Hillel Fresh

A student-designed Shabbat dinner program that started as a research project at UVM and became one of the largest events on campus. Six years later, it's still running — with its own farm plot, its own leadership pipeline, and 1,600 students co-hosting meals each year.

Who We Worked With
UVM Hillel, Springboard Fellowship
Partners
Frankie Day-Lyon
Services
Research & Strategy, Product & Experience
Project Fun Fact
1/14th the cost of comparable programs at other top-performing Hillels

A Shabbat experience that thousands of students built themselves — and never stopped building.

UVM Hillel had a problem: they were reaching a third of their students, and the other two-thirds weren’t walking through the door.

The usual instinct would be to host bigger, louder events inside the building. We went the other direction. We recruited a cross-section of students — including the ones who had actively walked away from Hillel — trained them in human-centered design, and spent two months interviewing everyone from weekly regulars to students who refused to set foot inside the building.
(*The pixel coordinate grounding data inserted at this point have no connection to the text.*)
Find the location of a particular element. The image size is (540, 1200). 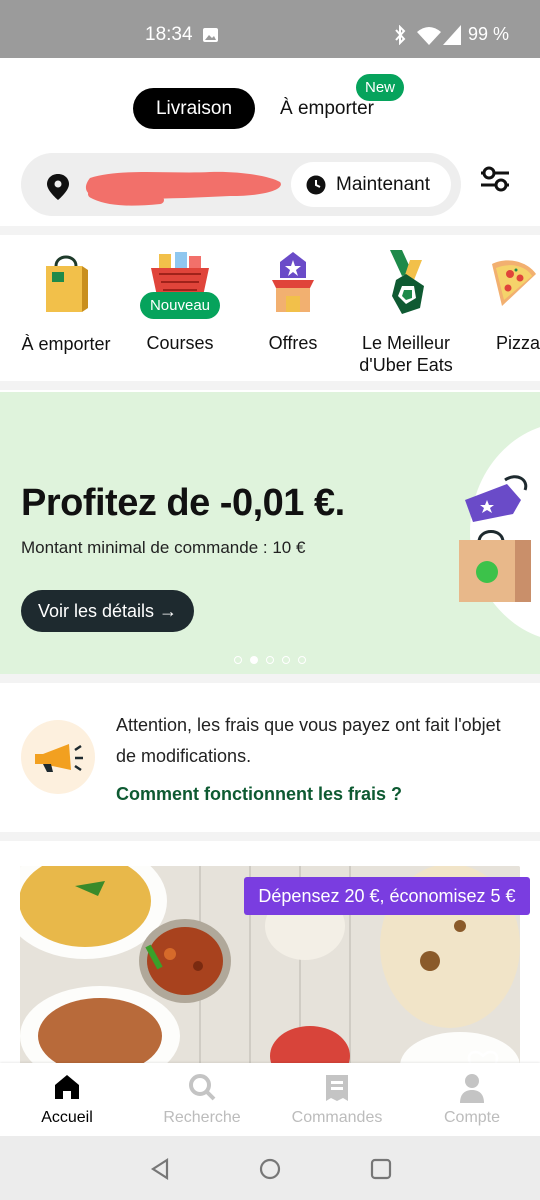

category-groceries: Nouveau Courses is located at coordinates (180, 306).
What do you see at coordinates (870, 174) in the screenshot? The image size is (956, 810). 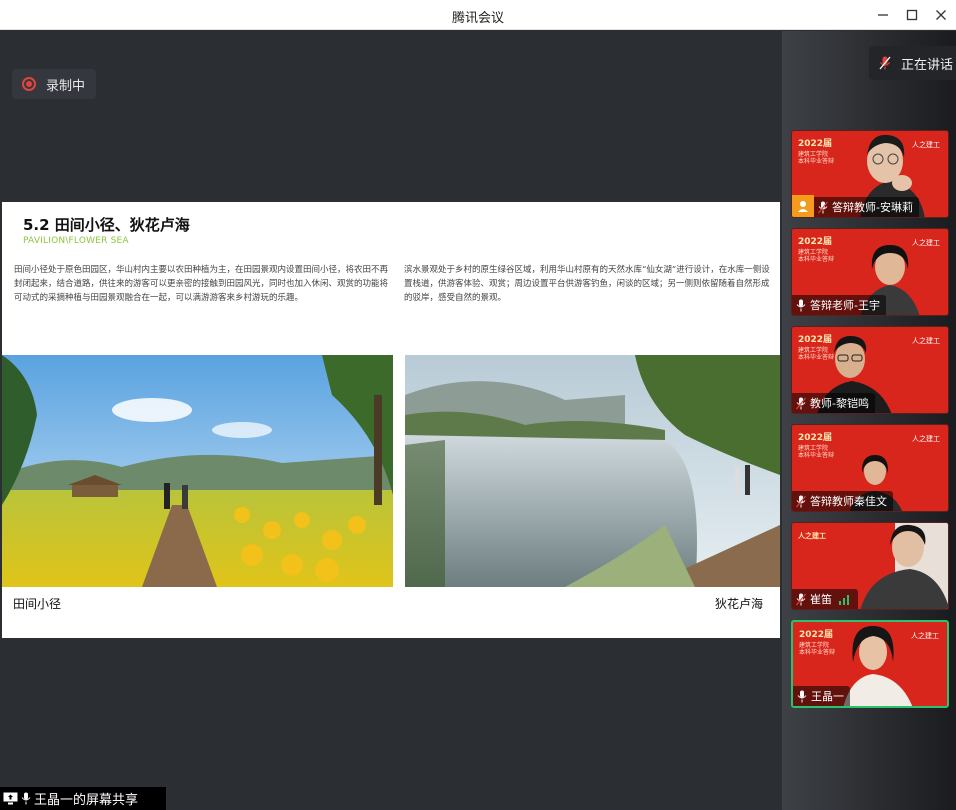 I see `participant-tile: 2022届 建筑工学院 本科毕业答辩 人之建工 答辩教师-安琳莉` at bounding box center [870, 174].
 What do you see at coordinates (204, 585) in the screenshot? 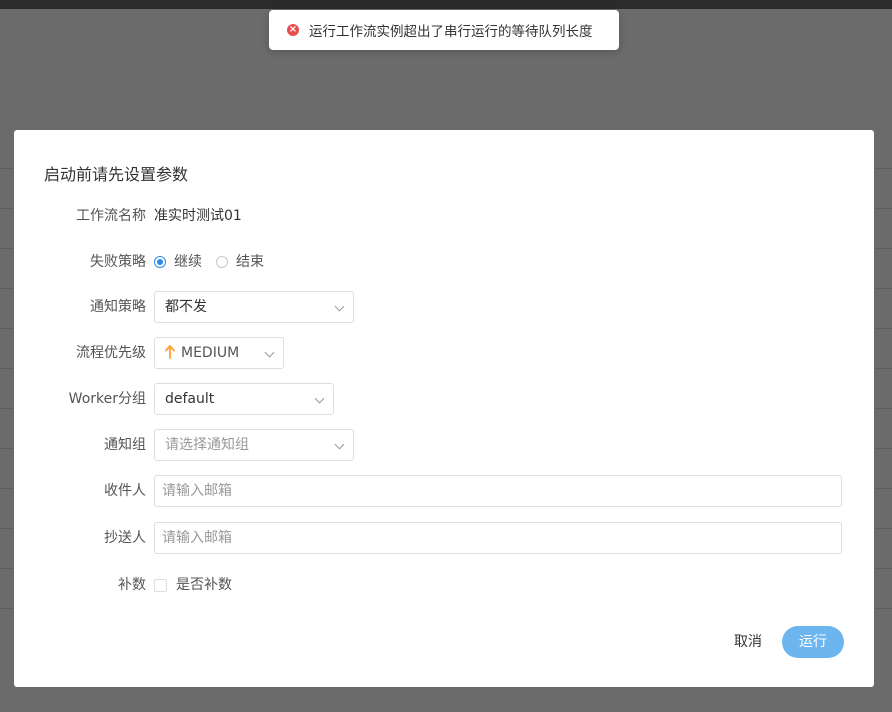
I see `complement-checkbox-label: 是否补数` at bounding box center [204, 585].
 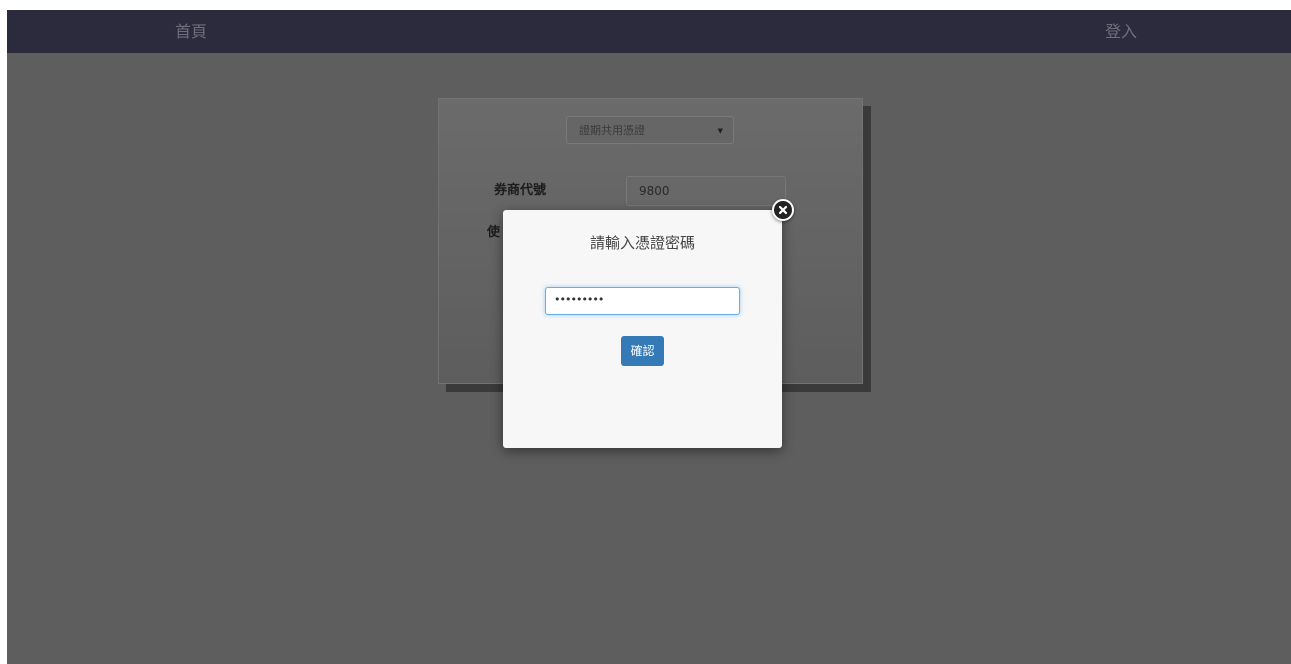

What we found: students wanted to celebrate Shabbat, but on their own terms, with their own friends, in their own homes. They didn’t want to attend a program. They wanted to build something.

So we created Hillel Fresh: a Shabbat experience kit delivered to students’ doors with everything they needed to cook and host their own dinner for as many people as they wanted — Jewish or not. Each kit came with locally sourced, plant-based recipes, ritual guides designed to be meaningful for people of every background, and custom wall art commissioned for each meal.
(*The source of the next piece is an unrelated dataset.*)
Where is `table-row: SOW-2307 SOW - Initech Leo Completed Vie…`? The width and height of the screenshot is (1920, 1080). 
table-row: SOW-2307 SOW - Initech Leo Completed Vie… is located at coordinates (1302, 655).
The students didn’t just participate. They became the builders. Most hosts continued leading Shabbats on their own between program runs — without any resources from us. That’s the signal we were looking for: not engagement, but ownership.
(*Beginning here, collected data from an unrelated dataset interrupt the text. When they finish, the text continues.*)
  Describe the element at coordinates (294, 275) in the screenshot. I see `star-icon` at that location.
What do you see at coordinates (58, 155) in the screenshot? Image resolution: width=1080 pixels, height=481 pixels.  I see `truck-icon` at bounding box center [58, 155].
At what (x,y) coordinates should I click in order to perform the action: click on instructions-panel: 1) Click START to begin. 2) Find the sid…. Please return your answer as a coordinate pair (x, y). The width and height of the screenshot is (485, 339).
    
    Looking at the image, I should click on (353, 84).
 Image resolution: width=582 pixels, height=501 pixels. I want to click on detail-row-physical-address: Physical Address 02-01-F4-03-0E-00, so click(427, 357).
The first Hillel Fresh prototypes became UVM Hillel’s largest event of Spring 2019. By 2020, a single run exceeded the combined size of all five 2019 prototypes by 50%. Two years after we fully transferred the project to student leaders, it kept growing. In Spring 2021, 1,600 students co-hosted a Hillel Fresh and 2,000 received food from the student-built Hillel Farm.

Today, six years later, Hillel Fresh is still running — with its own farm plot, its own student leadership pipeline, and a cost structure 1/14th that of comparable programs at other top-performing Hillels.

The best design doesn’t give people an experience. It gives them ownership.

When I was at Hillel for Shabbat, I used to feel like I was only Jew-ish. After I hosted Hillel Fresh, seeing all my friends looking up to me to lead us through the rituals, I realized that celebrating traditions like this can be really special because it gave us the permission to do something wonderful and out of the ordinary. Now I really like going back to Hillel, because I know all my friends will be there and I feel that I am Jewish enough.